Waiting for verification…
Cleaning up challenges
Unable to clean up challenge directory /var/www/html/djliveeu/.well-known/acme-challenge
Failed authorization procedure. djlive.eu (http-01): urn:acme:error:unauthorized :: The client lacks sufficient authorization :: Invalid response from http://djlive.eu/.well-known/acme-challenge/ckuDsFG7w0HuCfFCiluOrJlJhAHTPFZcnbMMGGTNm84: "

404 Not Found

404 Not Found


", www.djlive.eu (http-01): urn:acme:error:unauthorized :: The client lacks sufficient authorization :: Invalid response from http://www.djlive.eu/.well-known/acme-challenge/bIi7lqSaoW3nPWTmmxpYmVg5juh671swF-kSKST8nxw: " 404 Not Found

404 Not Found


", app.djlive.eu (http-01): urn:acme:error:unauthorized :: The client lacks sufficient authorization :: Invalid response from http://app.djlive.eu/.well-known/acme-challenge/WWG3Cvo0L5F1T-1pFUNMt2WYYCj6IeimLgmBMsPNP7U: " 404 Not Found

404 Not Found


", v1.djlive.eu (http-01): urn:acme:error:unauthorized :: The client lacks sufficient authorization :: Invalid response from http://v1.djlive.eu/.well-known/acme-challenge/fKDJQJcgPpkbhOw7e9Hy--lNECvf2wsKLeeUH8x92Vs: " 404 Not Found

404 Not Found


", sys.djlive.eu (http-01): urn:acme:error:unauthorized :: The client lacks sufficient authorization :: Invalid response from http://sys.djlive.eu/.well-known/acme-challenge/piK5DWx0GgkUF3Ta_mg50M_DOY-nvvAbAOY3xAxvl6Q: " 404 Not Found

404 Not Found


", edge.live.djlive.eu (http-01): urn:acme:error:unauthorized :: The client lacks sufficient authorization :: Invalid response from http://edge.live.djlive.eu/.well-known/acme-challenge/uBxeUVzWCXsznWBgyZD-MSZ47hhplFOGiBkVGJl2BeU: " 404 Not Found

404 Not Found


", live.djlive.eu (http-01): urn:acme:error:unauthorized :: The client lacks sufficient authorization :: Invalid response from http://live.djlive.eu/.well-known/acme-challenge/jfoJSySotqksDczxkRyKbUwEFlA3Pd0K9aXIufgWOIc: " 404 Not Found

404 Not Found


", api.djlive.eu (http-01): urn:acme:error:unauthorized :: The client lacks sufficient authorization :: Invalid response from http://api.djlive.eu/.well-known/acme-challenge/aMnrI6ILKJbTu9PWDNdyXfQgzD3LFcCCnE-rN4wTH20: " 404 Not Found

404 Not Found


", live-hls.djlive.eu (http-01): urn:acme:error:unauthorized :: The client lacks sufficient authorization :: Invalid response from http://live-hls.djlive.eu/.well-known/acme-challenge/ImLpqWi-Dub0s6paJSwohXwJhbMRyVIwCOqilrzbpKI: " 404 Not Found

404 Not Found


"

IMPORTANT NOTES:

The test.txt is not intended to fix the problem. It’s intended to better understand the reason.

Right now, I can’t see

http://www.djlive.eu/.well-known/acme-challenge/test.txt

in a web browser. If you created a file /var/www/html/djiliveeu/.well-known/acme-challenge/test.txt, and it still exists, that means that /var/www/html/djiliveeu is not the correct webroot directory for this domain name. Either

(1) some other directory is the same webroot instead, or

(2) there is something about your nginx configuration that prevents nginx from serving this file.

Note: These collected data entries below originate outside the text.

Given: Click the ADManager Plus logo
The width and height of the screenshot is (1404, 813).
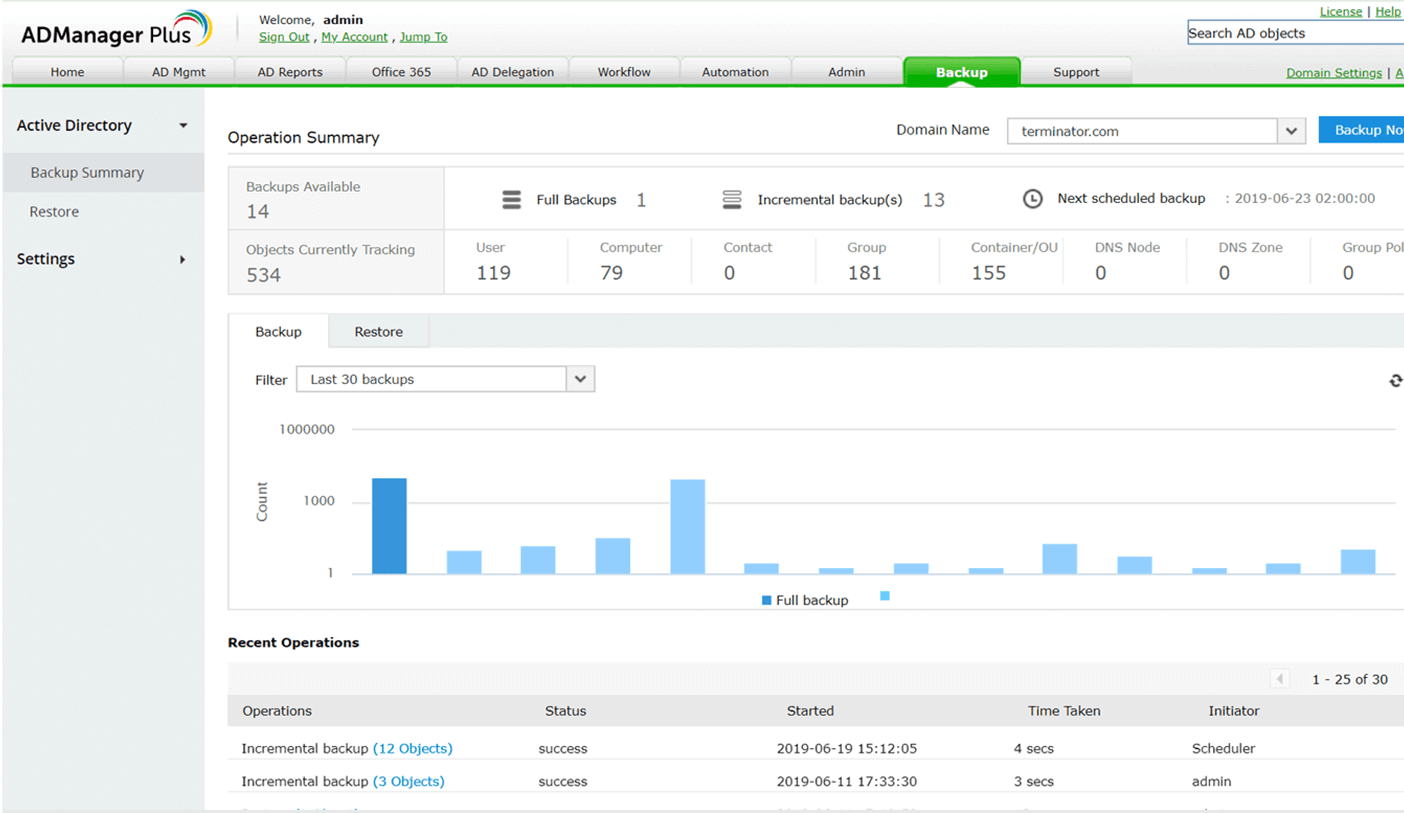Looking at the screenshot, I should (x=117, y=30).
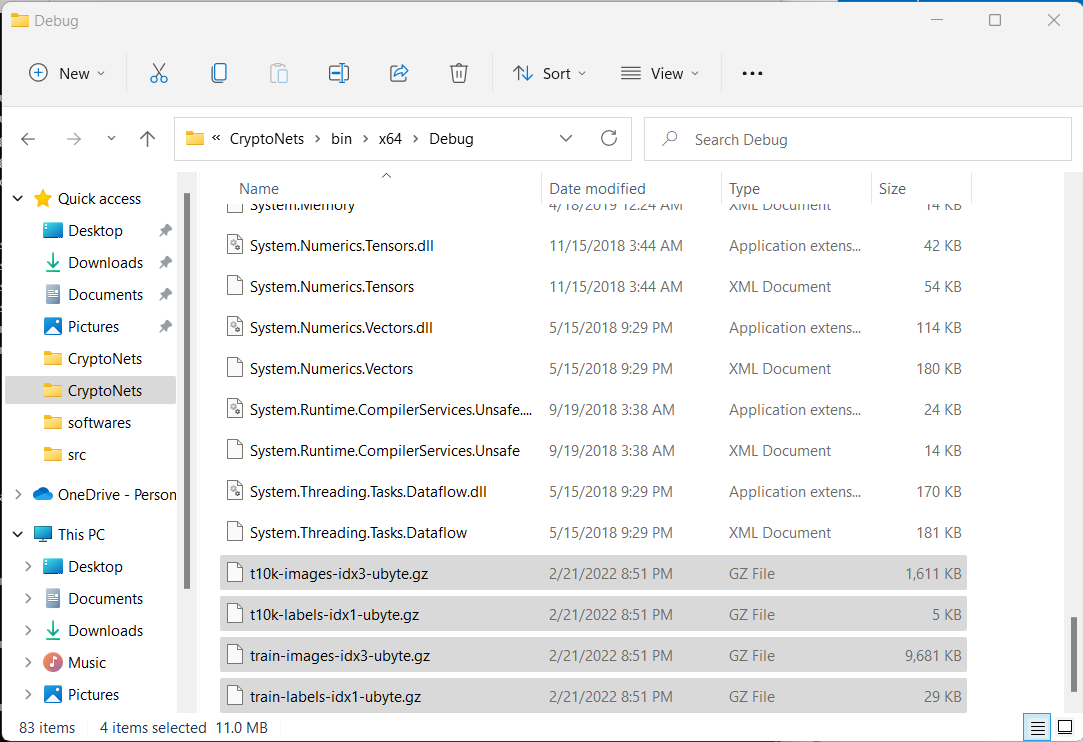Sort files by Date modified column
This screenshot has width=1083, height=742.
click(x=597, y=188)
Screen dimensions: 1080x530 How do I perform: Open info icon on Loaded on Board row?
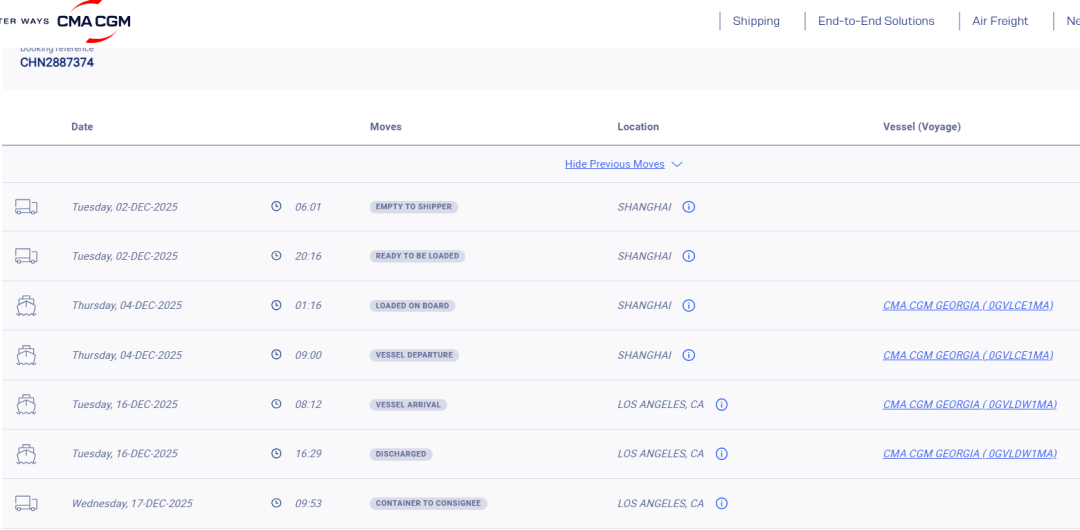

Do you have a way that you can currently use to post any files on this site? One possibly relevant thing is that the home page is an Apache default installation page, yet the error pages (and HTTP headers) suggest that you’re using nginx rather than Apache.

This topic was automatically closed 30 days after the last reply. New replies are no longer allowed.